▸ Dataset
● ● ● ● ●
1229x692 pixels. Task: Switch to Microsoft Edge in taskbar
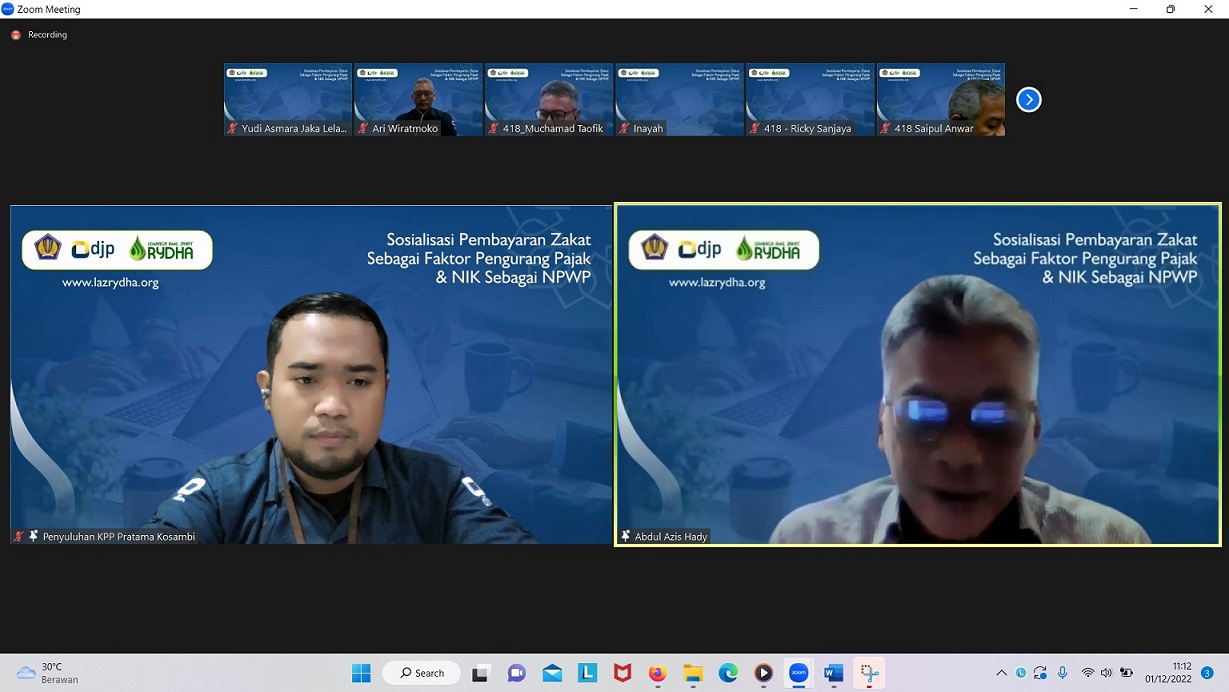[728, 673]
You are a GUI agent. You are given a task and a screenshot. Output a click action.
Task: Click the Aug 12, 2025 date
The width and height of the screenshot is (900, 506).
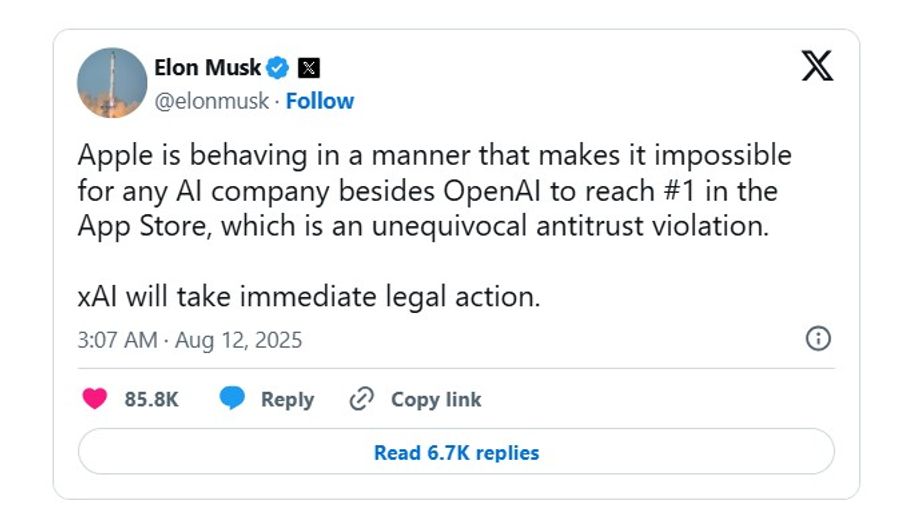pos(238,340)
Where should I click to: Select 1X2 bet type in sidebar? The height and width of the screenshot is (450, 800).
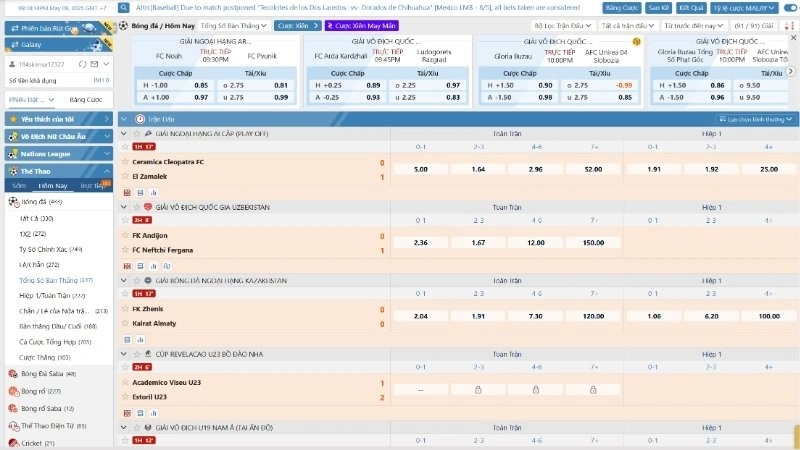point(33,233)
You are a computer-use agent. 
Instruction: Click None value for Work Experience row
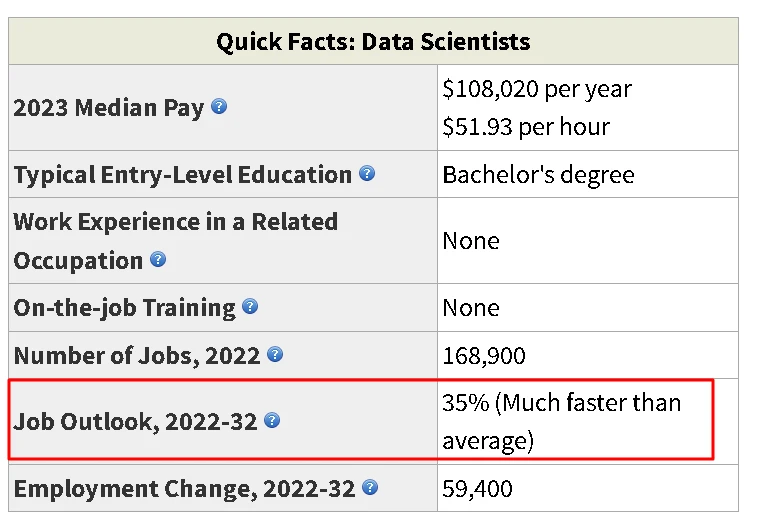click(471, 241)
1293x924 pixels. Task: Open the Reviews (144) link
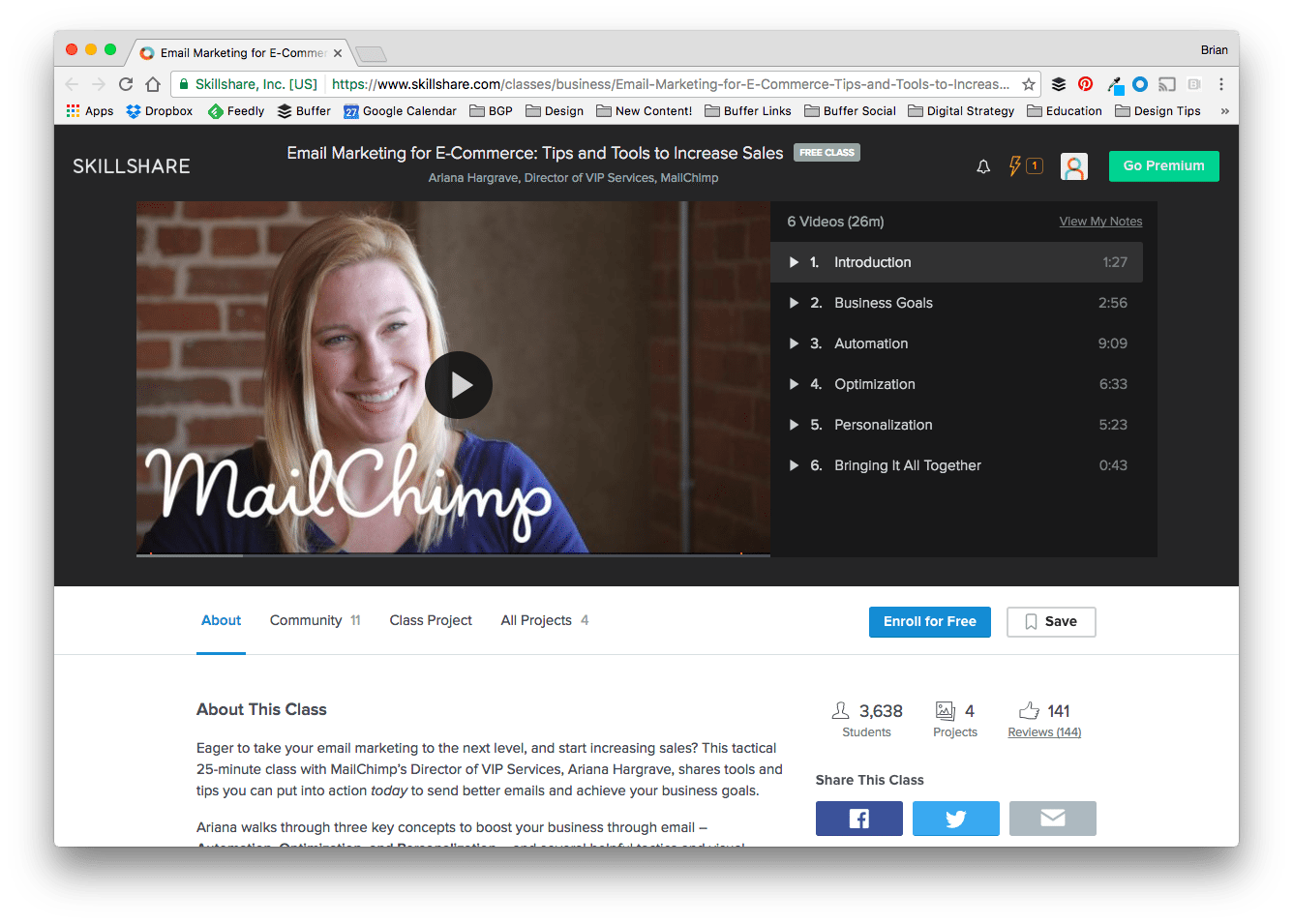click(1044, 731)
● ● ● ● ●
Each entry above is to be given again exactly, and any image in it is to be dropped.

1229x692 pixels. Task: Switch to Microsoft Edge in taskbar
[728, 673]
You are a GUI agent. You are given a task and a screenshot. Output a click action.
Task: Click the Aug 12, 2025 date
The width and height of the screenshot is (900, 506).
pos(238,340)
Where should I click to: Select 1X2 bet type in sidebar? The height and width of the screenshot is (450, 800).
point(33,233)
You are a computer-use agent. 
Instruction: Click None value for Work Experience row
click(471, 241)
1293x924 pixels. Task: Open the Reviews (144) link
click(1044, 731)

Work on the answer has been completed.